Re: [ceph-users] recovery process stops

2014-10-21 Thread Craig Lewis
In that case, take a look at ceph pg dump | grep remapped.  In the up or
active column, there should be one or two common OSDs between the stuck PGs.

Try restarting those OSD daemons.  I've had a few OSDs get stuck scheduling
recovery, particularly around toofull situations.

I've also had Robert's experience of stuck operations becoming unstuck over
night.


On Tue, Oct 21, 2014 at 12:02 PM, Harald Rößler harald.roess...@btd.de
wrote:

 After more than 10 hours the same situation, I don’t think it will fix
 self over time. How I can find out what is the problem.
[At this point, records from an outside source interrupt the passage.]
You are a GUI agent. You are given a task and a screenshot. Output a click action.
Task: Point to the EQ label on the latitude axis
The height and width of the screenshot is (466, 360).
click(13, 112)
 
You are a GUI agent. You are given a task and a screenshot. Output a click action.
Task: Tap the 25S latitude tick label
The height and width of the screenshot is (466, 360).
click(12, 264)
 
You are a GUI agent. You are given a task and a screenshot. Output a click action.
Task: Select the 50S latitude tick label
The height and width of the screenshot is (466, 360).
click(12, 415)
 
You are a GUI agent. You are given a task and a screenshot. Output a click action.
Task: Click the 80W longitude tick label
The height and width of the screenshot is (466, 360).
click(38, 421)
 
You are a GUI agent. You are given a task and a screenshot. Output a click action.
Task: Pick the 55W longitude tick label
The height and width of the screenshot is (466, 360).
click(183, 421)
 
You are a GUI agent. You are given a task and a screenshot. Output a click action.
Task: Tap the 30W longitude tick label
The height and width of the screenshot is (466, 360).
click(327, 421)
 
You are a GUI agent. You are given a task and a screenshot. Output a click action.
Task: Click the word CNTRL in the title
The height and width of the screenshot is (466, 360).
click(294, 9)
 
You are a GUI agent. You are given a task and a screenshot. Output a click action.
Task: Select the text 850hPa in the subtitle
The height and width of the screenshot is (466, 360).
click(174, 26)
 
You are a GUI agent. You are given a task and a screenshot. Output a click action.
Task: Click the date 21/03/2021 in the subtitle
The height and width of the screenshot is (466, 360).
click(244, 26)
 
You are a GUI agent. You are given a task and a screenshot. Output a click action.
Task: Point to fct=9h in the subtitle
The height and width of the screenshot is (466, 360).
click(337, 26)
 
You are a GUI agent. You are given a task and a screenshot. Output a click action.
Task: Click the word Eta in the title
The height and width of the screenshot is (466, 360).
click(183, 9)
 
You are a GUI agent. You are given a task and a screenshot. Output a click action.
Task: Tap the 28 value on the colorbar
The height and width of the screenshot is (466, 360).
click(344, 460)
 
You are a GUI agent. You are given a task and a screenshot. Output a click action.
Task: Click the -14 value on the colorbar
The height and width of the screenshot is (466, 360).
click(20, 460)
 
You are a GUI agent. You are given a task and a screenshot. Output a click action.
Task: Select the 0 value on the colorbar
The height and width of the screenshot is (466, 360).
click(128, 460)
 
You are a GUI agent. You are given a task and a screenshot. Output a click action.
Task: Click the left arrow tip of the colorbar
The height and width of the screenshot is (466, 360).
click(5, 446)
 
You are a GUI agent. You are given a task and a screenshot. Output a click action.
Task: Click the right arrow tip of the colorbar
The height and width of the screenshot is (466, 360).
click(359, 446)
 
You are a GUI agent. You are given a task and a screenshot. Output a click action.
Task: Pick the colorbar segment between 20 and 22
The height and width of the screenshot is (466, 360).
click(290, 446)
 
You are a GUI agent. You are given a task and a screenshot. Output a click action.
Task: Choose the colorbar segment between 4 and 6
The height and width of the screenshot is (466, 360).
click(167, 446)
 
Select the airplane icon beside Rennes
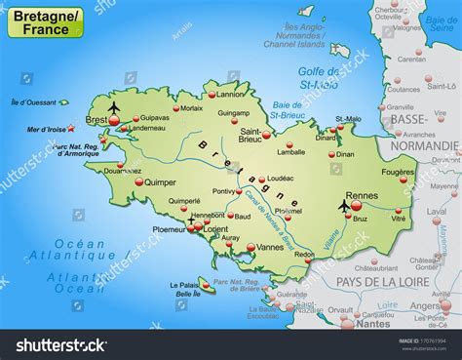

 Am 21.10.2014 um 17:28 schrieb Craig Lewis cle...@centraldesktop.com:

 That will fix itself over time.  remapped just means that Ceph is moving
 the data around.  It's normal to see PGs in the remapped and/or backfilling
 state after OSD restarts.

 They should go down steadily over time.  How long depends on how much data
 is in the PGs, how fast your hardware is, how many OSDs are affected, and
 how much you allow recovery to impact cluster performance.  Mine currently
 take about 20 minutes per PG.  If all 47 are on the same OSD, it'll be a
 while.  If they're evenly split between multiple OSDs, parallelism will
 speed that up.

 On Tue, Oct 21, 2014 at 1:22 AM, Harald Rößler harald.roess...@btd.de
 wrote:

 Hi all,

 thank you for your support, now the file system is not degraded any more.
 Now I have a minus degrading :-)

 2014-10-21 10:15:22.303139 mon.0 [INF] pgmap v43376478: 3328 pgs: 3281
 active+clean, 47 active+remapped; 1609 GB data, 5022 GB used, 1155 GB /
 6178 GB avail; 8034B/s rd, 3548KB/s wr, 161op/s; -1638/1329293 degraded
 (-0.123%)

 but ceph reports me a health HEALTH_WARN 47 pgs stuck unclean; recovery
 -1638/1329293 degraded (-0.123%)

 I think this warning is reported because there are 47 active+remapped
 objects, some ideas how to fix that now?

 Kind Regards
 Harald Roessler


 Am 21.10.2014 um 01:03 schrieb Craig Lewis cle...@centraldesktop.com:

 I've been in a state where reweight-by-utilization was deadlocked (not
 the daemons, but the remap scheduling).  After successive osd reweight
 commands, two OSDs wanted to swap PGs, but they were both toofull.  I ended
 up temporarily increasing mon_osd_nearfull_ratio to 0.87.  That removed the
 impediment, and everything finished remapping.  Everything went smoothly,
 and I changed it back when all the remapping finished.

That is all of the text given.